AI is now pushing sales workers out of jobs, Israeli study finds
Artificial intelligence accounts for up to 18% of rising unemployment among telemarketing workers, according to new research from Israel's Taub Center for Social Policy Studies. The study, conducted by economist Michael Dvashoi and professors Gil Epstein and Avi Weiss, documents how AI is reshaping labor demand in roles most exposed to automation.
The impact is concentrated in occupations that recently enjoyed low unemployment and persistent hiring shortages: software development, content creation, and lower-wage sales roles like telemarketing. These fields recorded particularly low joblessness in 2022 but are now experiencing the sharpest increases.
As of June 2025, employers of about 3% of Israeli workers reported reduced demand for employees due to AI use. Half of this decline comes from hiring freezes; the other half from workforce reductions. In high-tech and finance sectors, employers reported a 5.5% cut in staffing levels.
Unemployment composition is shifting
Workers in occupations at high risk of automation now represent 20% to 25% of all unemployed in Israel, up from 14% to 16% between 2019 and 2022. Job vacancies in these professions have declined accordingly.
"The occupational composition of the unemployed in Israel is changing before our eyes," Dvashoi said. "We are seeing more and more people who previously worked in high-tech, finance, sales, customer service and content creation, fields where artificial intelligence is beginning to play a significant role."

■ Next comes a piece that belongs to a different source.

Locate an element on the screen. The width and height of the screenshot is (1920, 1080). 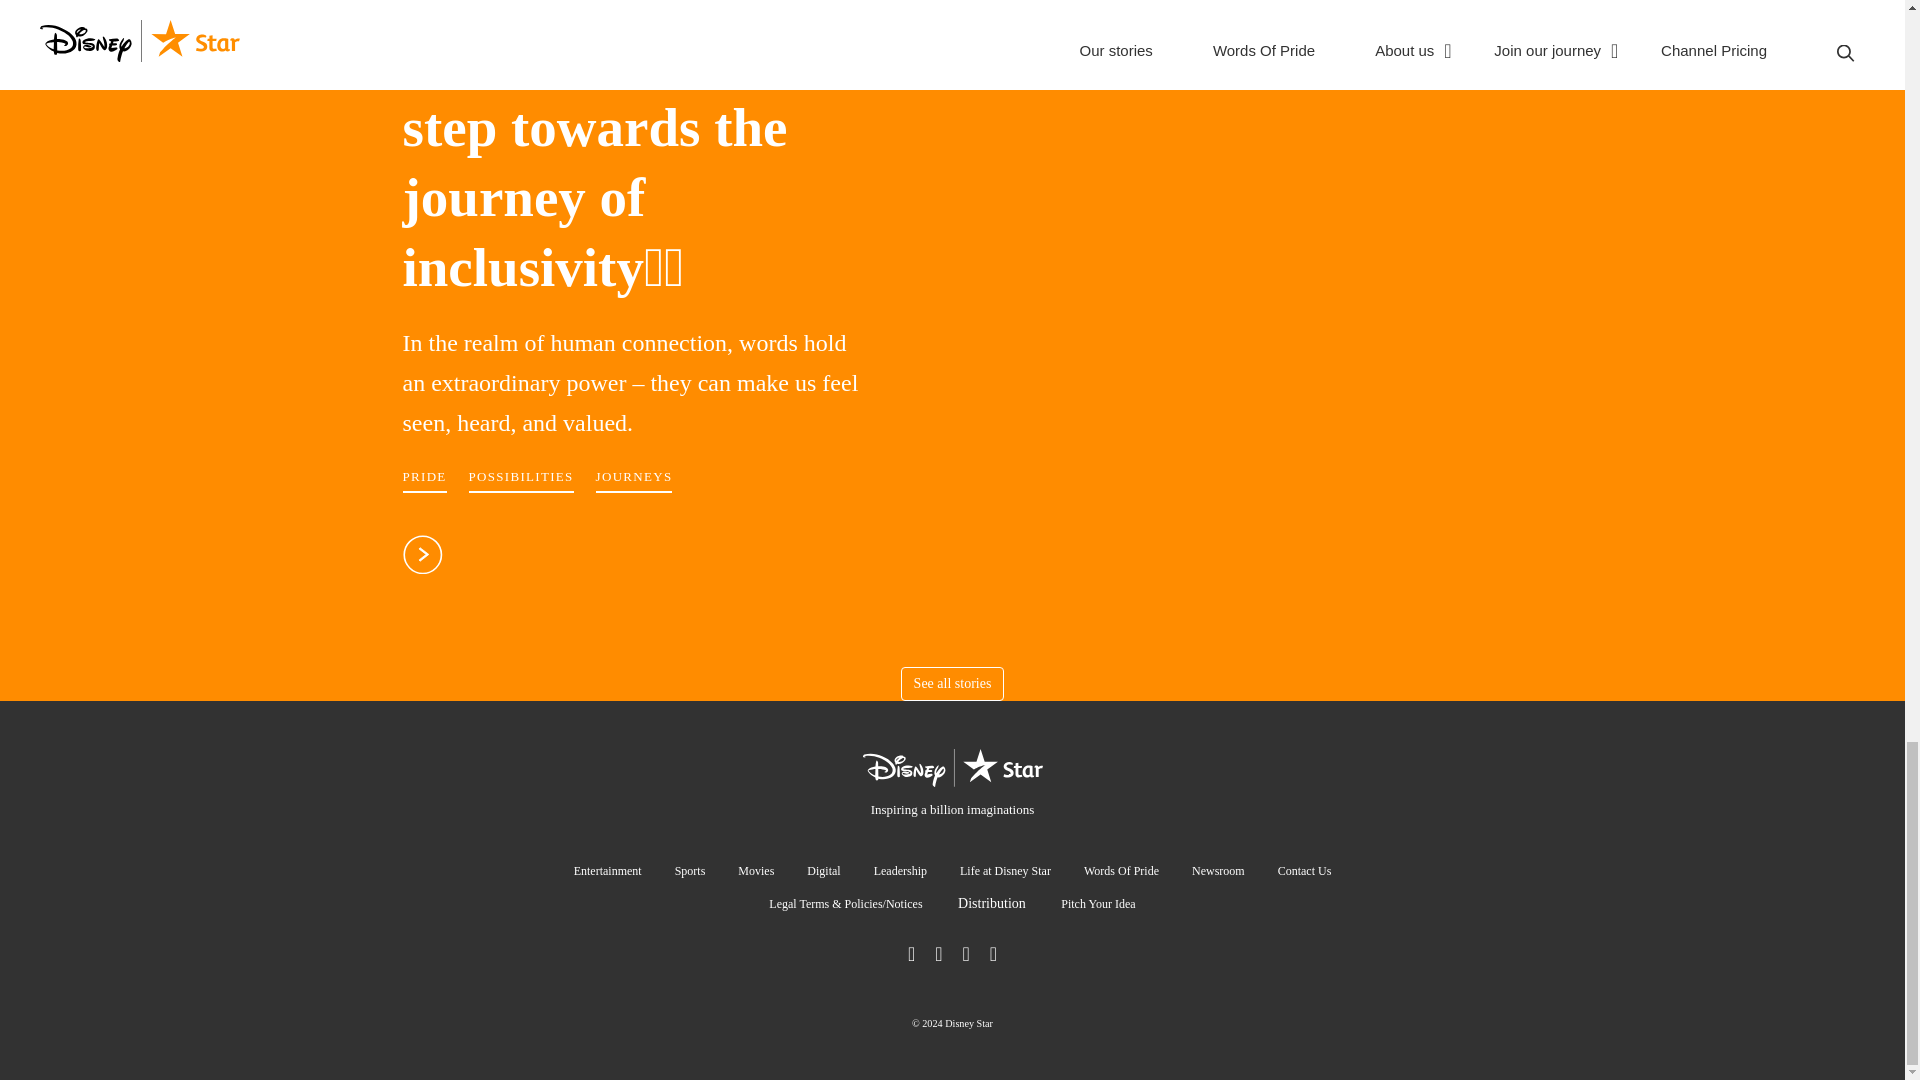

Among sales representatives, AI accounts for between 10% and 26% of the unemployment increase recorded between 2022 and 2024-2025.
Junior workers face steeper competition
A related trend is emerging: companies increasingly prefer experienced workers over junior employees entering the field. AI enables skilled, veteran employees to become significantly more productive, reducing the need for entry-level hires.
A U.S. study found a 13% decline in employment among workers aged 22 to 25 in occupations at risk of automation, while older workers were largely unaffected. In Israel, this pattern is particularly visible among programmers.
"Juniors are the first to pay the price," Epstein said.
What this means for sales workers
The shift reflects a broader structural change in how technology affects employment. AI is not simply replacing workers - it is fundamentally changing the competitive dynamics of job markets.
For sales professionals, this means job competition is intensifying and workers without AI-relevant skills face greater risk of displacement. Learning how AI is reshaping sales roles can help workers adapt. Consider exploring AI for Sales or taking an AI Learning Path for Sales Representatives to develop skills that align with how the profession is evolving.
"We are seeing a process in which technology not only replaces labor but fundamentally changes the rules of the game," said Avi Weiss, president of the Taub Center. "For the unemployed, this means competition for existing jobs is becoming much tougher, and those who do not adapt their skills to the AI era risk being pushed out."